- WHAT IS BEING ASKED
Copy out the data below as written; omit any images.

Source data

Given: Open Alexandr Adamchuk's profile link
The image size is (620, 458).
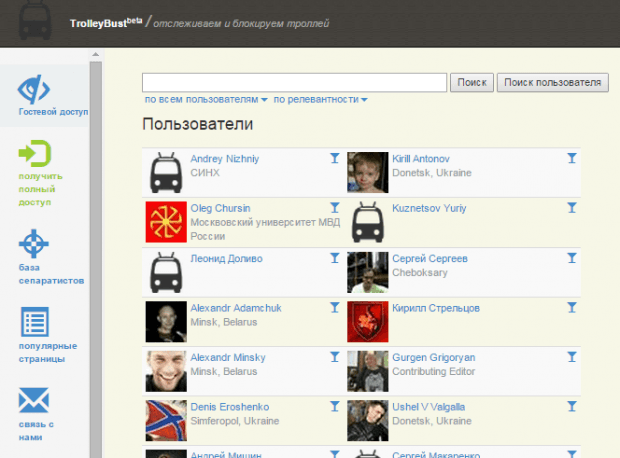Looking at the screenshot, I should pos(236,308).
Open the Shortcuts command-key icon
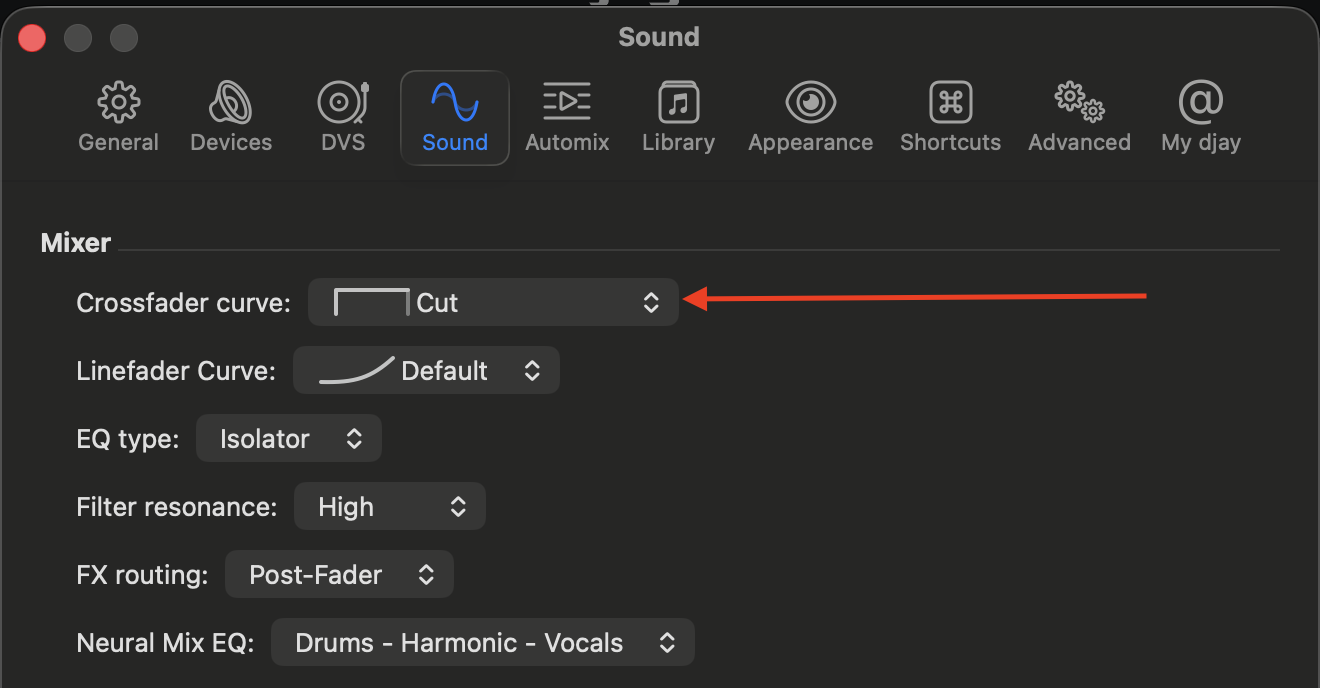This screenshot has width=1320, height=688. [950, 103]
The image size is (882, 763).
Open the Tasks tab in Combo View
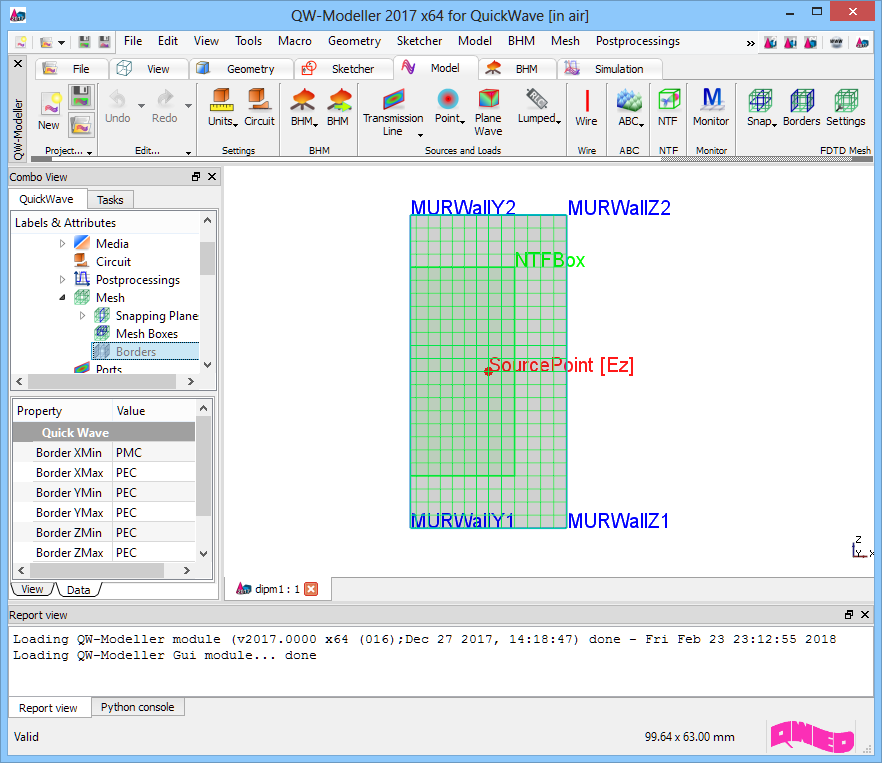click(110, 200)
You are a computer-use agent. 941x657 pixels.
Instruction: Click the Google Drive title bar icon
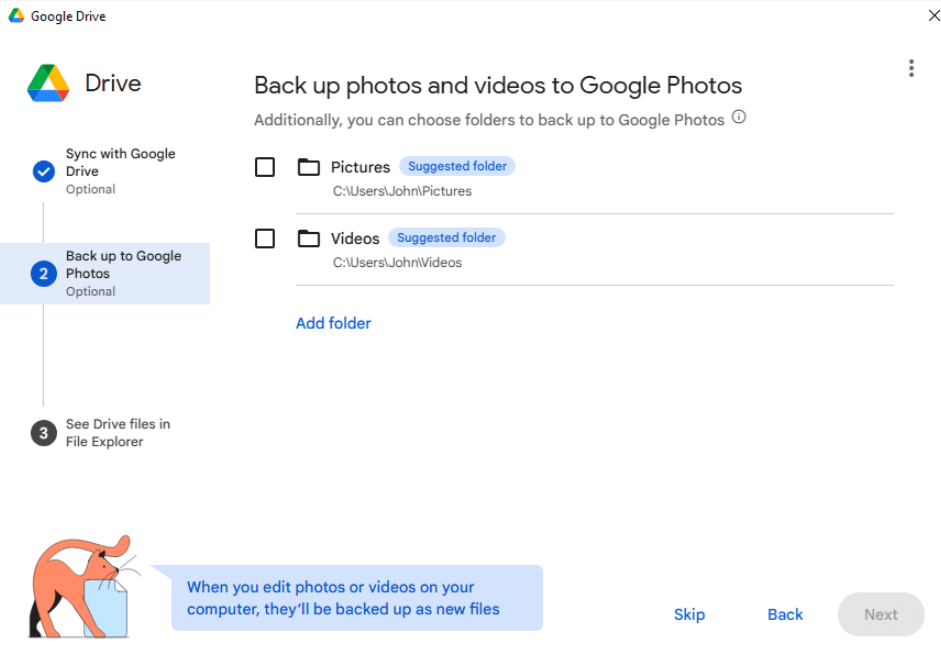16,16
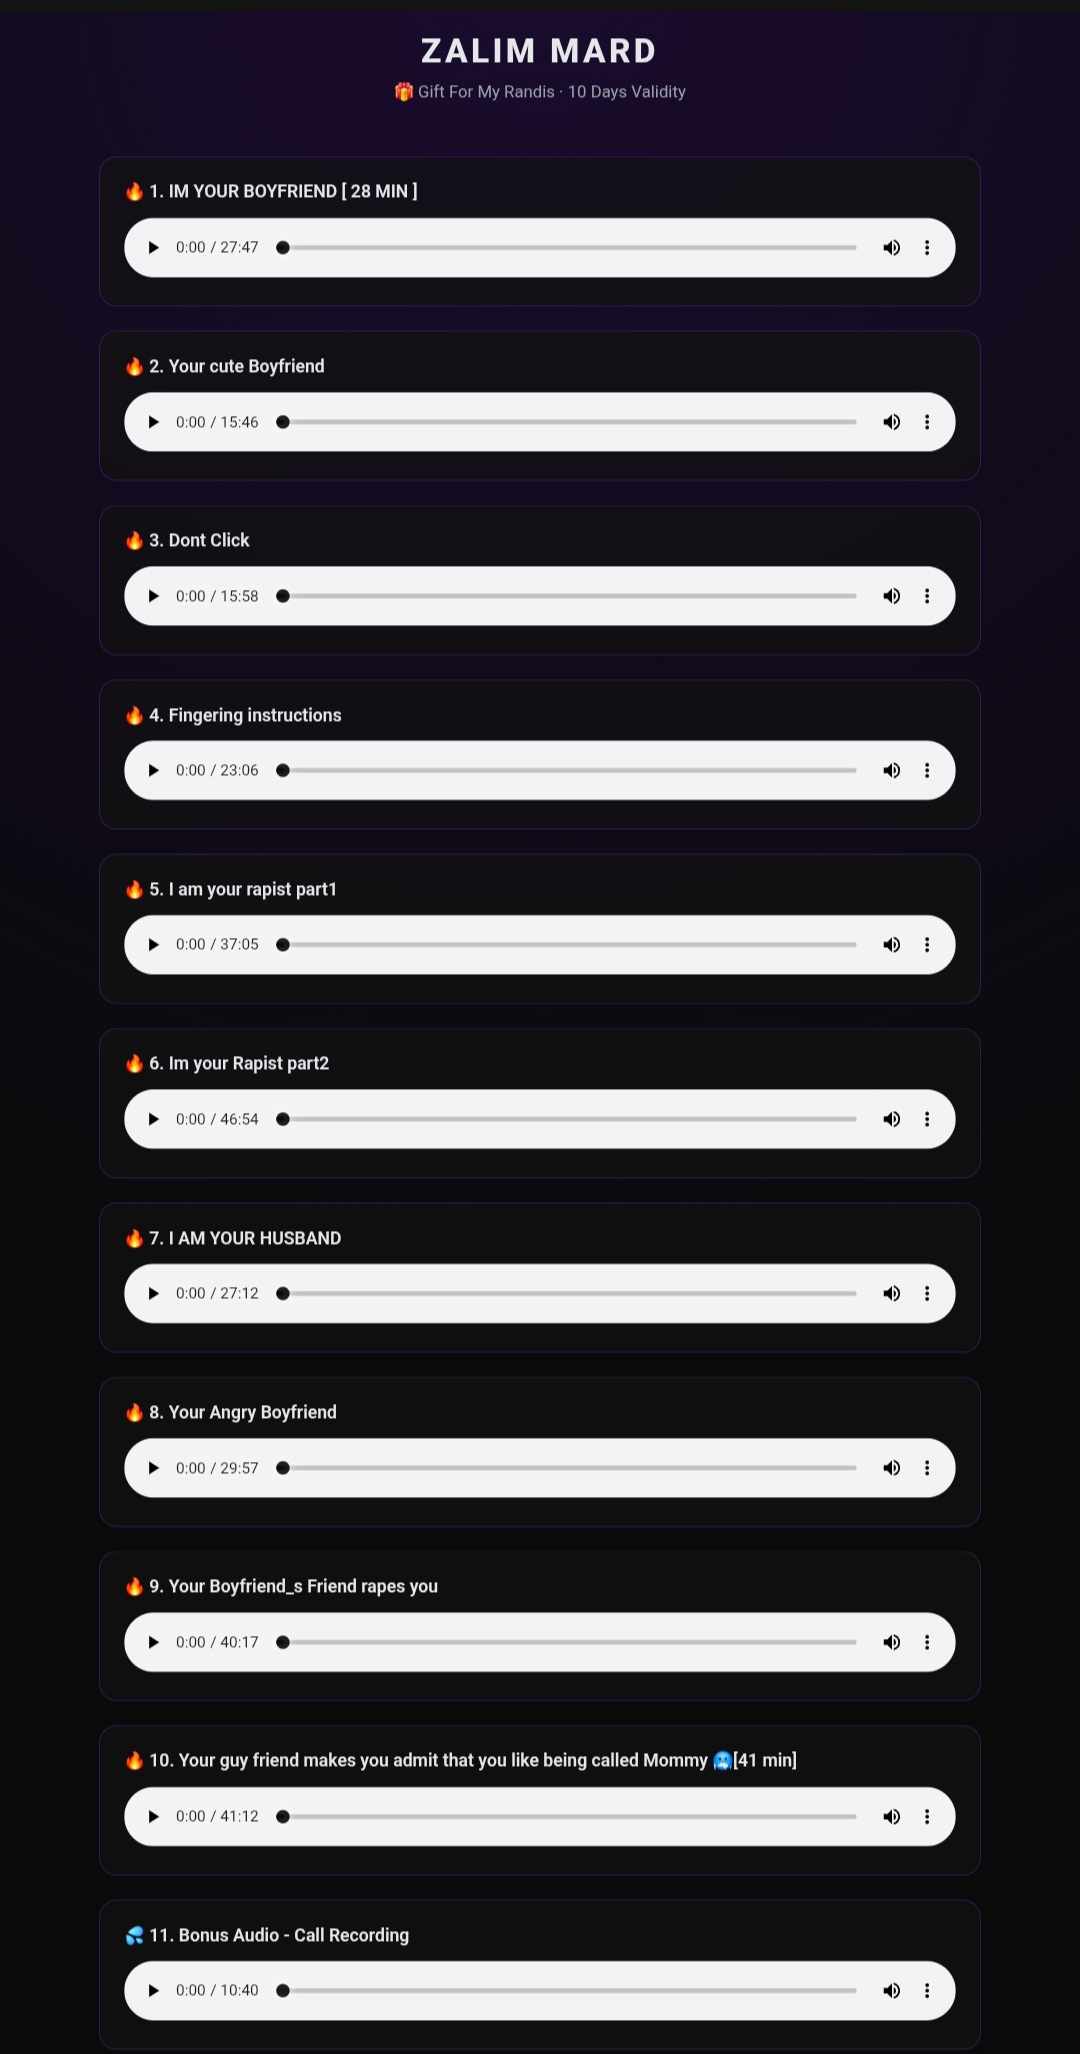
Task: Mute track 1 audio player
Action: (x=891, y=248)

- REPLY TO THE TASK
Given: Open Alexandr Adamchuk's profile link
The image size is (620, 458).
Looking at the screenshot, I should pos(236,308).
Open the Shortcuts command-key icon
This screenshot has width=1320, height=688. [950, 103]
The image size is (882, 763).
Open the Tasks tab in Combo View
click(110, 200)
You are a computer-use agent. 941x657 pixels.
Instruction: Click the Google Drive title bar icon
16,16
Task: Mute track 1 audio player
Action: (x=891, y=248)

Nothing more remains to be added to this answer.